We have also seen attackers reuse attack techniques used in other environments (most notably Operational Technologies) so it is not out of the question that we could see ransomware attacks on vehicles soon.
The automotive industry has a unique set of challenges when it comes to security. For starters, connected cars and autonomous vehicles are highly complex, relying on over 100 million lines of code - that's more than a commercial aircraft, a fighter jet and Facebook combined. Add this to over 30,000 component parts, 30-100 Electronic Control Units (ECUs) and around 25 gigabytes of data created every hour by a connected car, and we can see that today’s car is a sophisticated computer than needs securing, patching and updating regularly.
Then there is the supply chain, which is highly fragmented with hundreds of suppliers each producing component parts and ECUs to their own standards and patch specifications. And, even if the individual component is robust, poor integration can lead to vulnerabilities.
With the introduction of 5G networks, automotive manufacturers now have a much more robust means of updating vehicles ‘over the air’. What the traditional IT industry has faced for years with patching is going to become a reality in the automotive sector. Vehicle updates and patches can be deployed without visiting the dealership.
Manufacturers will look to its supplier ecosystem to share the responsibility for security. Traditionally, they will specify exactly what they expect suppliers to produce, but they will only vaguely specify cybersecurity requirements and are unlikely to mandate the use of specific standards or frameworks.
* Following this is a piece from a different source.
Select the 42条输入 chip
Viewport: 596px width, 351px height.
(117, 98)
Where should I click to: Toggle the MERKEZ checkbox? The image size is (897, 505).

Plus, suppliers have been reluctant to invest in creating their own standards in case the manufacturer mandates a different one. (There is an exception to this rule with VW announcing recently it is to create its own centralized operating system across all 12 VW Group Brands thus establishing a common single software stack for everything from instrument displays and infotainment to powertrain and chassis management).
It’s a stalemate situation that cannot continue if security is ever to be part of the design stage of a vehicle and the manufacturer – as the final assembler of all component parts – needs to take responsibility for ensuring that third-party systems are also ‘secure by design’, and that systems do not become vulnerable when connected. Standardization of automotive cyber platforms can only be good in the long run for auto-industry cybersecurity.
The connected car is going to make itself indispensable for owners. By making journeys easier (such as avoiding jams automatically) and without having to visit the dealerships for software upgrades, the ownership model will become easier.
In the future, there will be the move to full automation, which is likely to have more of an impact on how we use our vehicles. If we are removed from the pleasure of driving, would we want to own a vehicle? If we then move to an autonomous lift-share model, do we consent to our data being stored on every vehicle we use, for example, and is there going to be a facility to remove that information when we step out of the vehicle?
There are plenty of issues that are going to start to crop up that people are not considering at the moment.